Data to use
━━━━━━━━━━━━━━━━━━━━━━━━━━━━━━

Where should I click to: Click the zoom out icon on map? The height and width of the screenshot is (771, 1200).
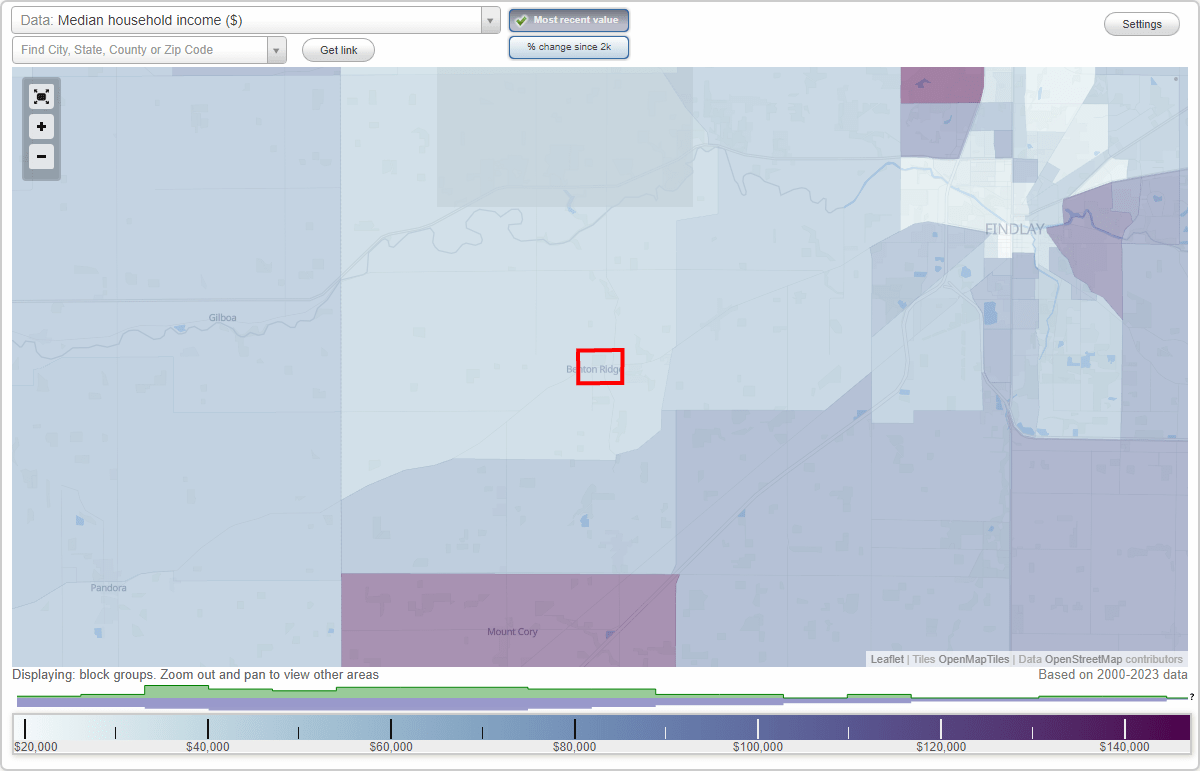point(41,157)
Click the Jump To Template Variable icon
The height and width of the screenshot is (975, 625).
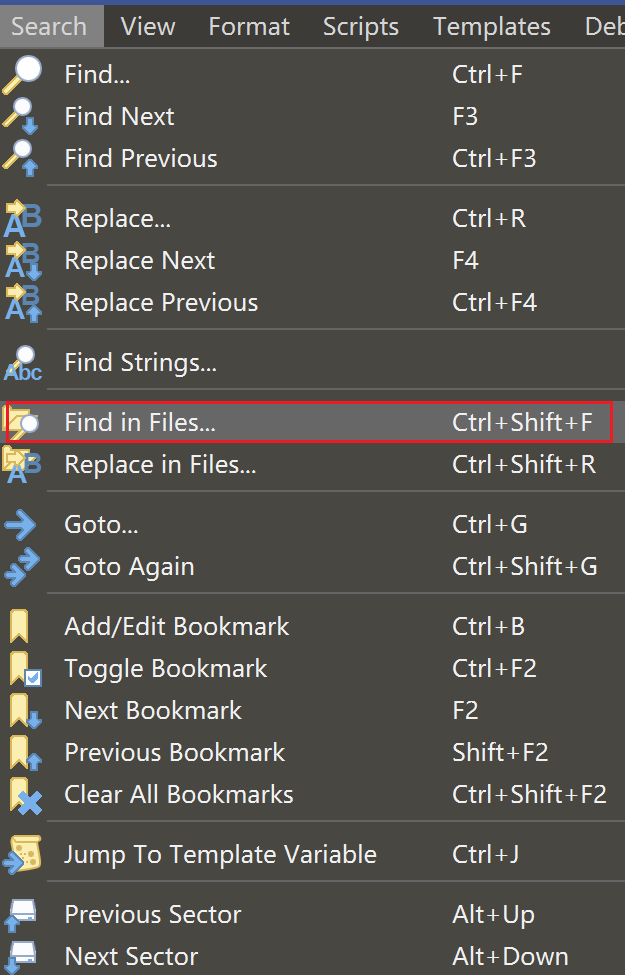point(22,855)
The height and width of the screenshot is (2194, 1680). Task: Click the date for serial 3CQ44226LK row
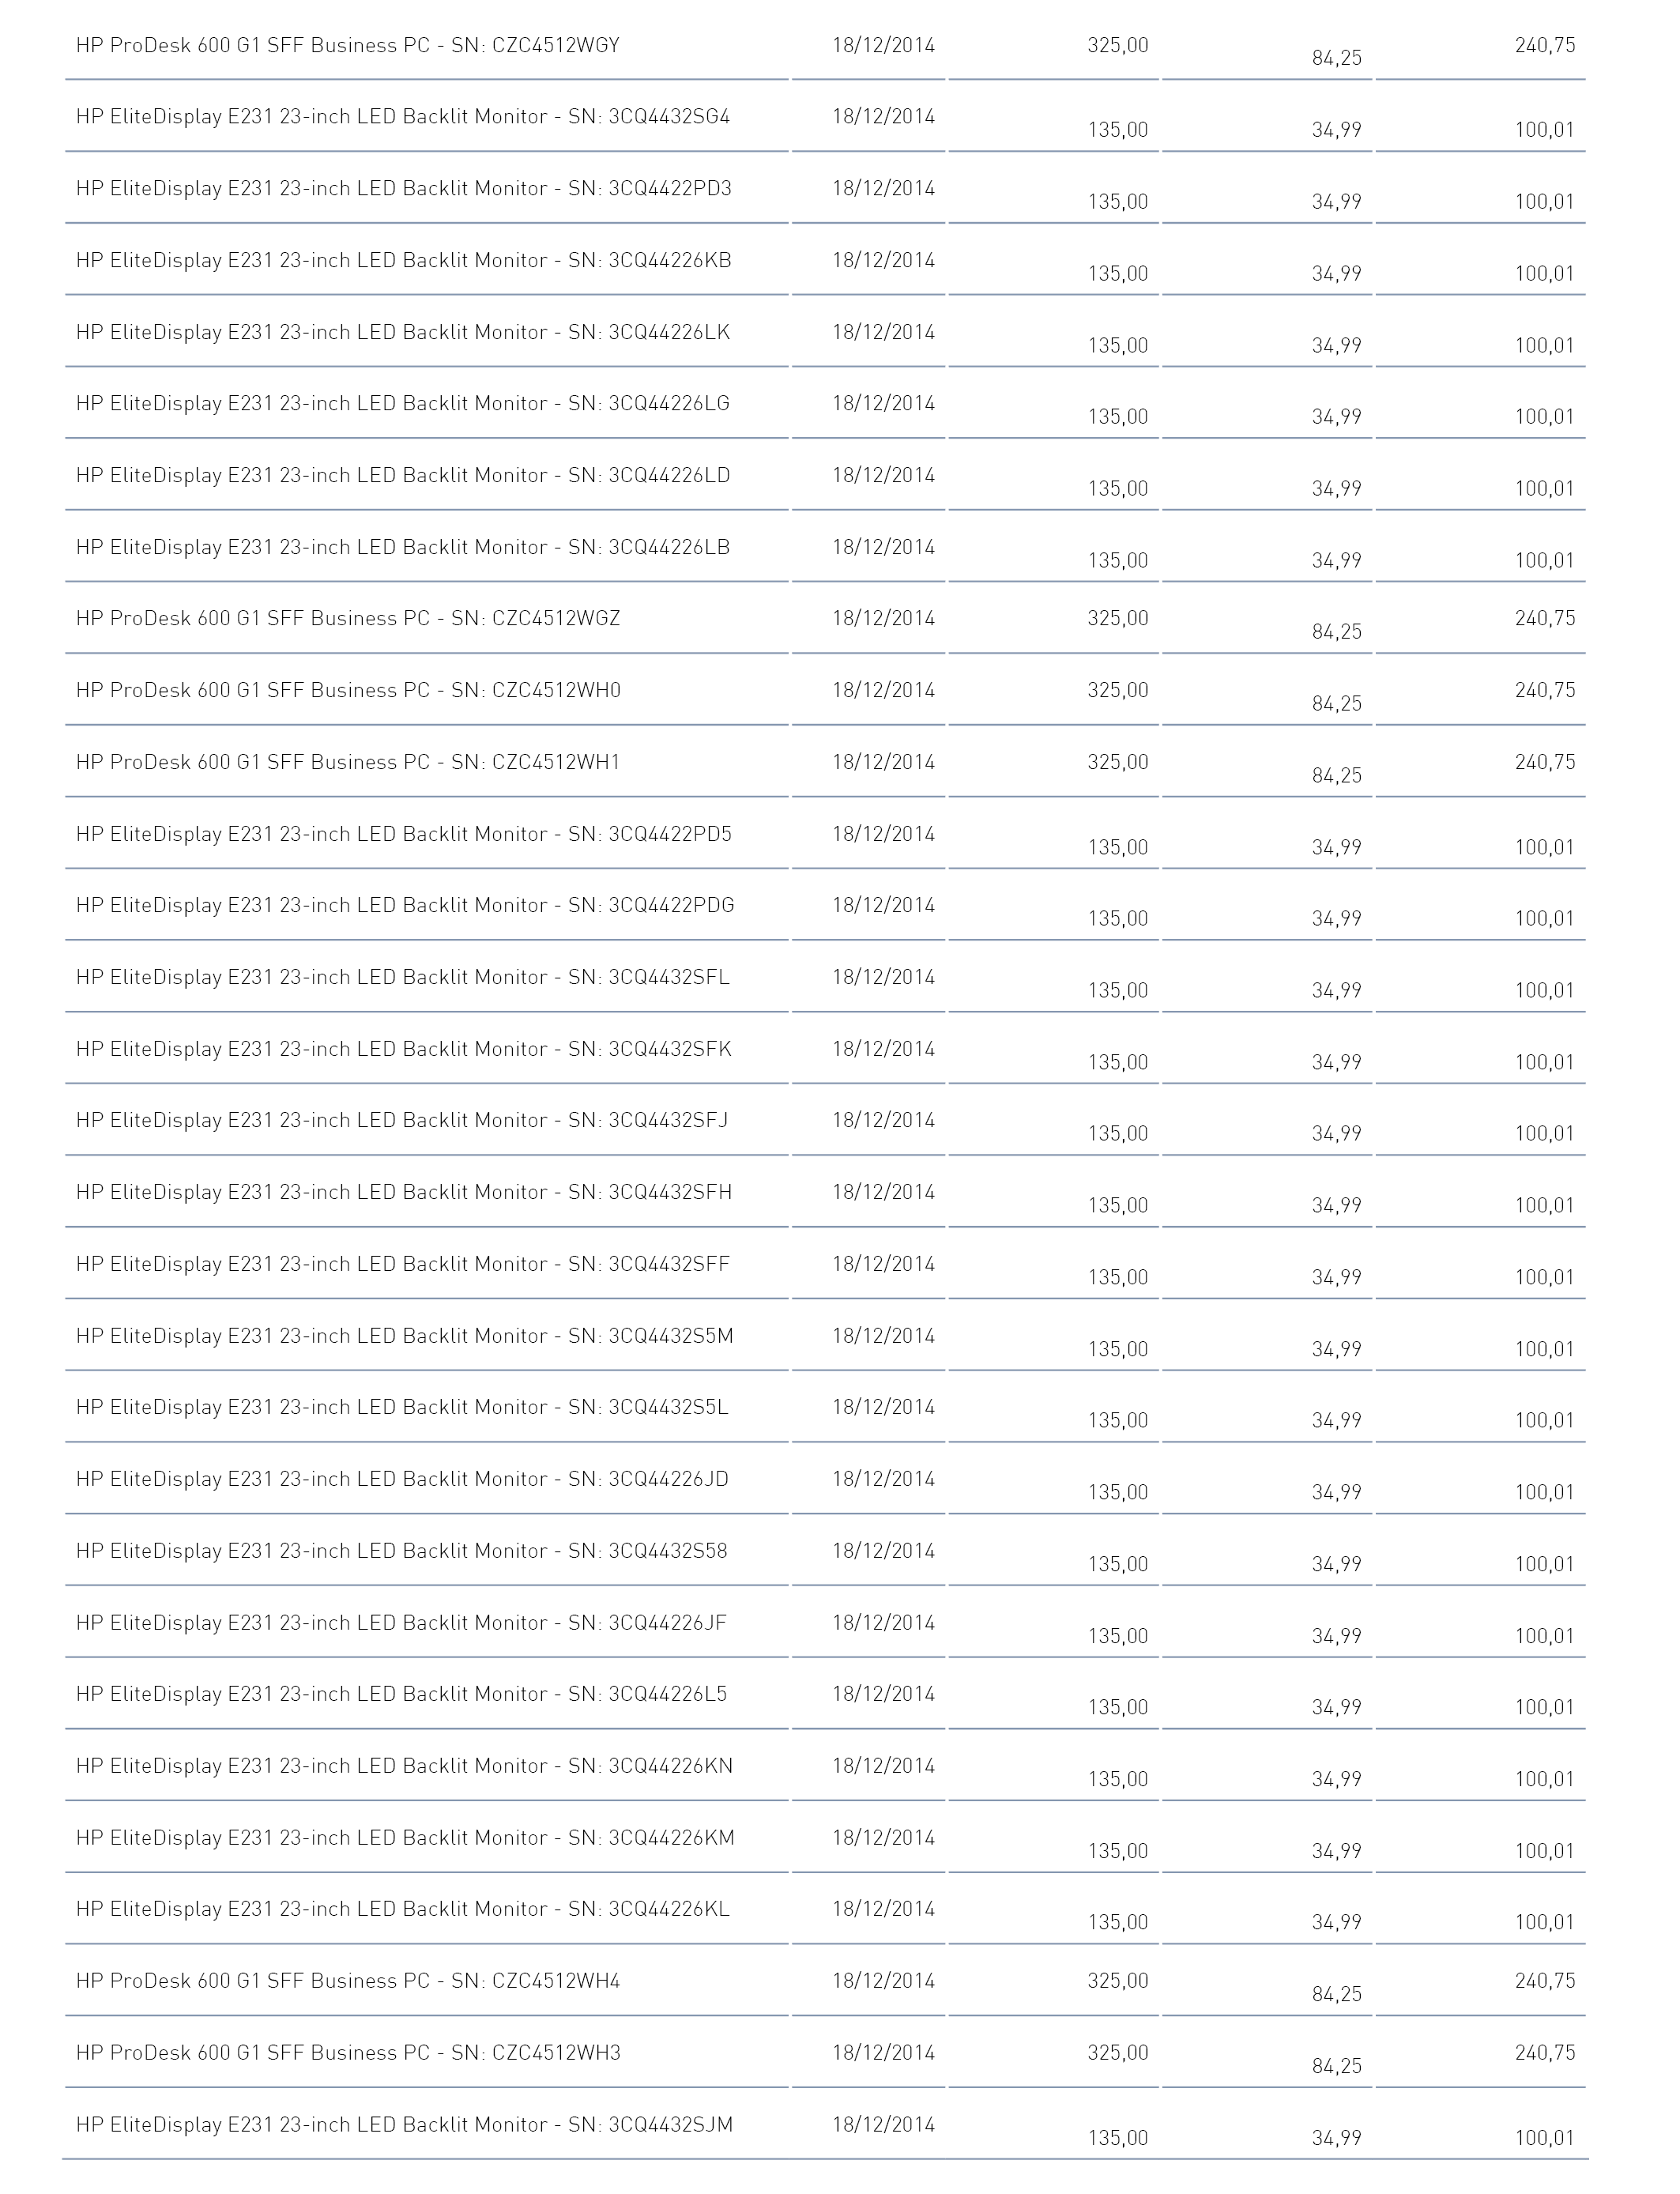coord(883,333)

━━━━━━━━━━━━━━━━━━━━━━━━━━━━━━

Your objective
For this exercise, repeat word for word only the lines from the one containing "Click the Jump To Template Variable icon" through the end of the data, including both. Pictures do not go in the copy.

Exercise result
Click the Jump To Template Variable icon
The height and width of the screenshot is (975, 625).
point(22,855)
The height and width of the screenshot is (2194, 1680). Task: Click the date for serial 3CQ44226LK row
coord(883,333)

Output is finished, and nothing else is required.